[Stored data]
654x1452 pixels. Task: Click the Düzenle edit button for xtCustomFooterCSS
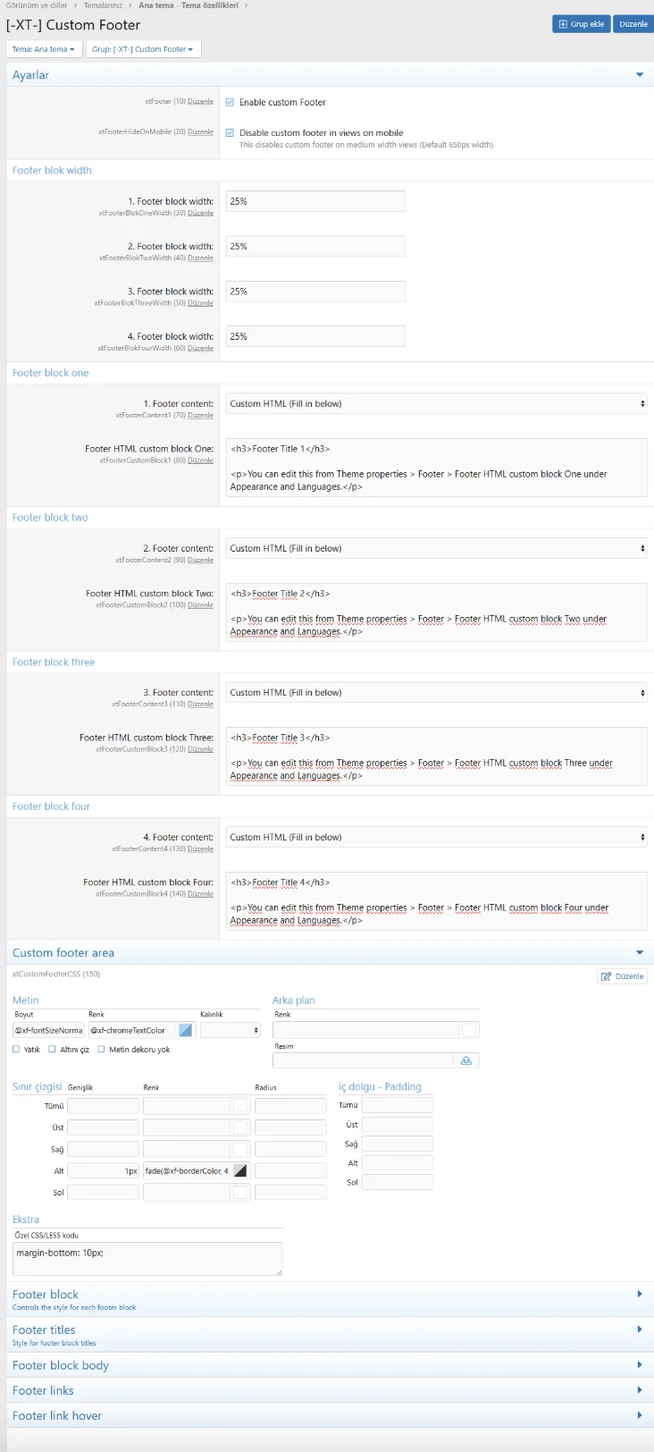click(622, 976)
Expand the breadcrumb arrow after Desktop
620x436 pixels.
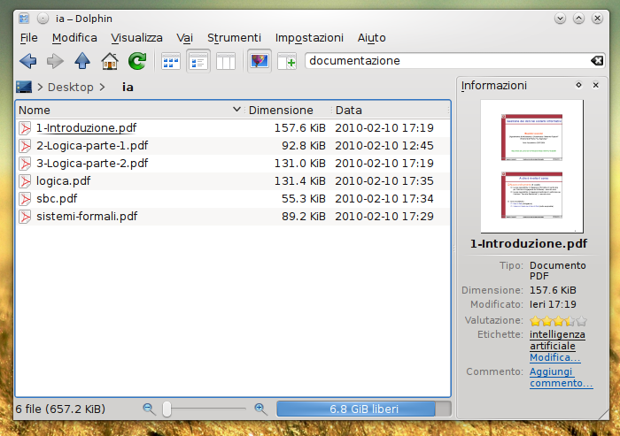point(103,87)
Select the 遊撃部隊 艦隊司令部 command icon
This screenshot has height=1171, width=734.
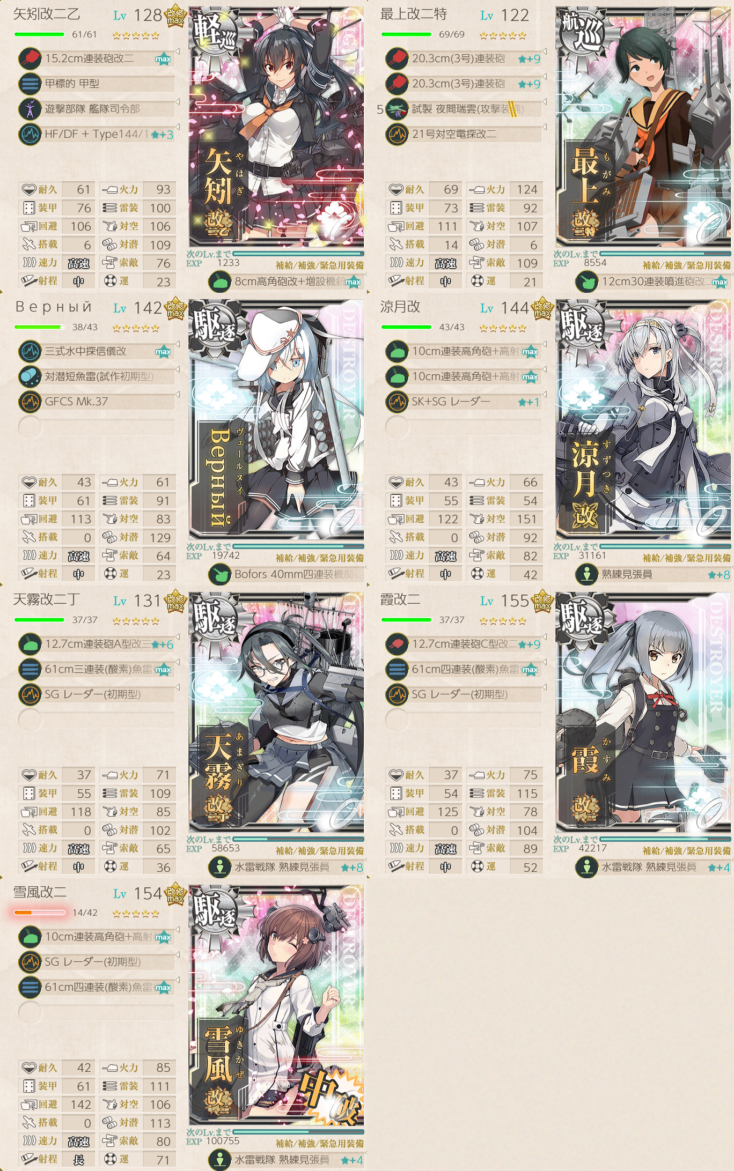pyautogui.click(x=30, y=109)
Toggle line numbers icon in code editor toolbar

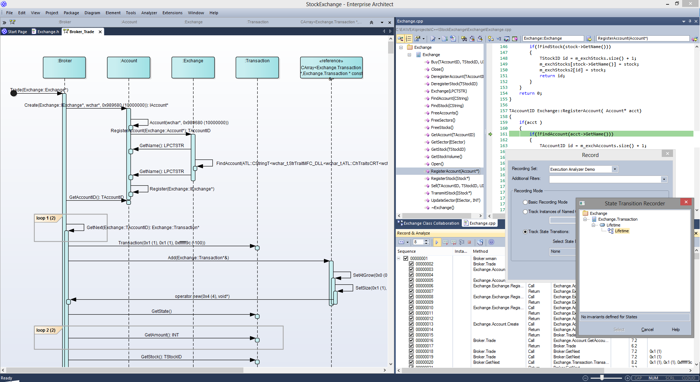[x=408, y=39]
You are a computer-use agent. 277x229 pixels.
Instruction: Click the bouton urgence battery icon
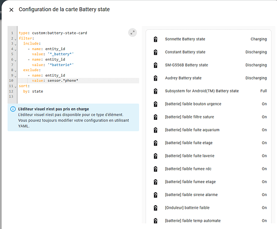155,104

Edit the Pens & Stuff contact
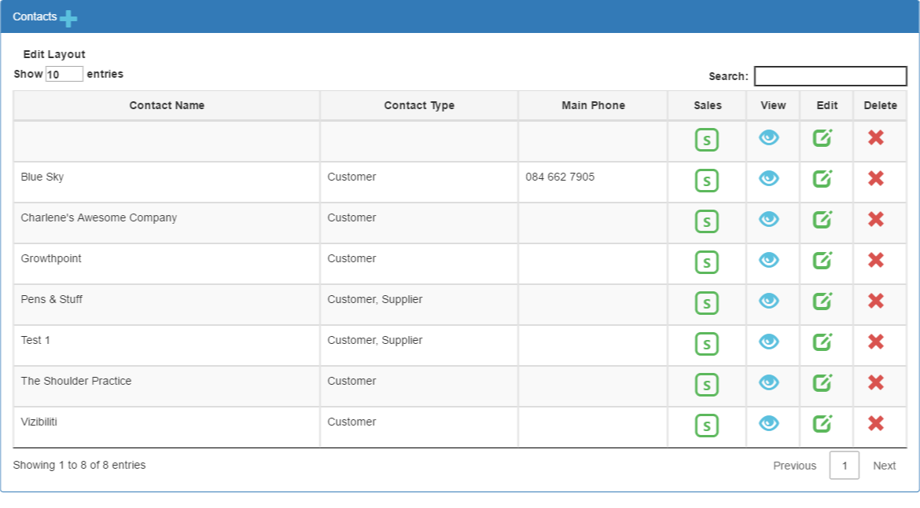pos(822,301)
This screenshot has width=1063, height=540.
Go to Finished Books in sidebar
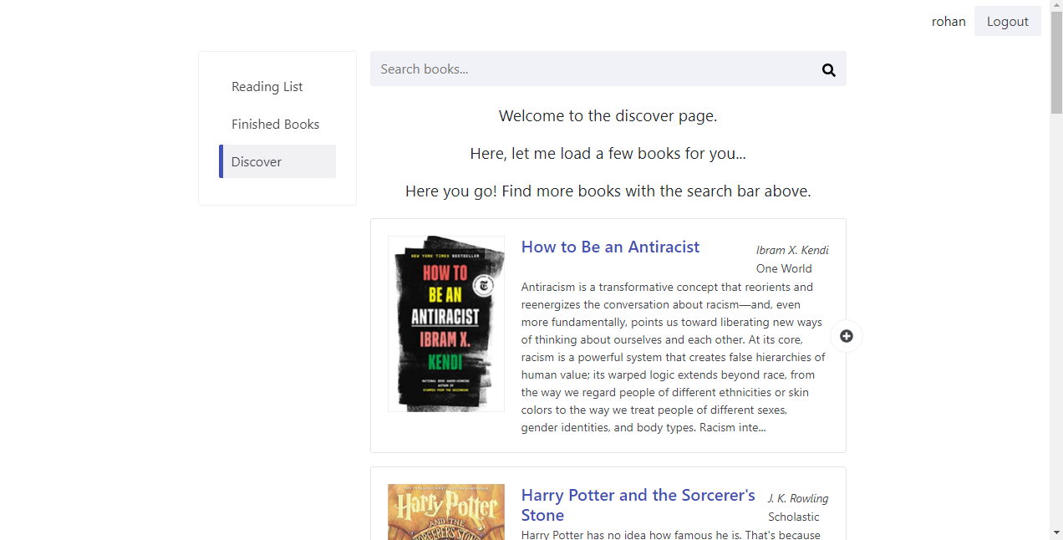275,125
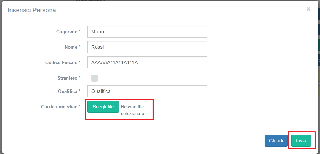This screenshot has width=320, height=154.
Task: Click the Codice Fiscale label
Action: tap(61, 62)
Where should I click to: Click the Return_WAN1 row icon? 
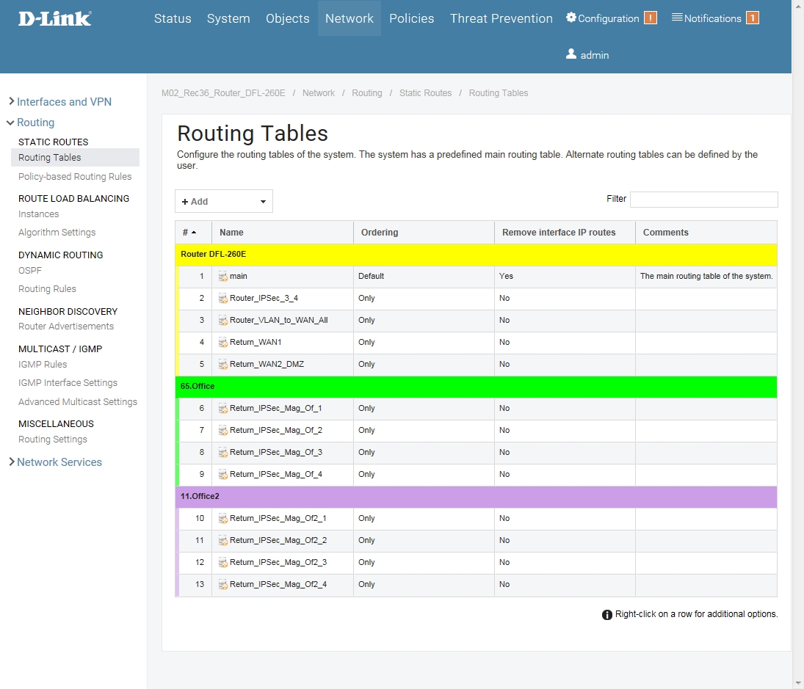(x=223, y=343)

● Task details
The data above needs to be retyped exactly, with the images left out.

● Response to this task
654x1452 pixels. Task: Click the Düzenle edit button for xtCustomFooterCSS
click(622, 976)
Expand the breadcrumb arrow after Desktop
620x436 pixels.
point(103,87)
Select the 遊撃部隊 艦隊司令部 command icon
This screenshot has height=1171, width=734.
pyautogui.click(x=30, y=109)
Toggle line numbers icon in code editor toolbar

[x=408, y=39]
You are a computer-use agent. 277x229 pixels.
Instruction: Click the bouton urgence battery icon
155,104

Edit the Pens & Stuff contact
pos(822,301)
This screenshot has width=1063, height=540.
Go to Finished Books in sidebar
275,125
This screenshot has width=320, height=154.
Task: Click the Codice Fiscale label
Action: tap(61, 62)
Where should I click to: Click the Return_WAN1 row icon? 
(x=223, y=343)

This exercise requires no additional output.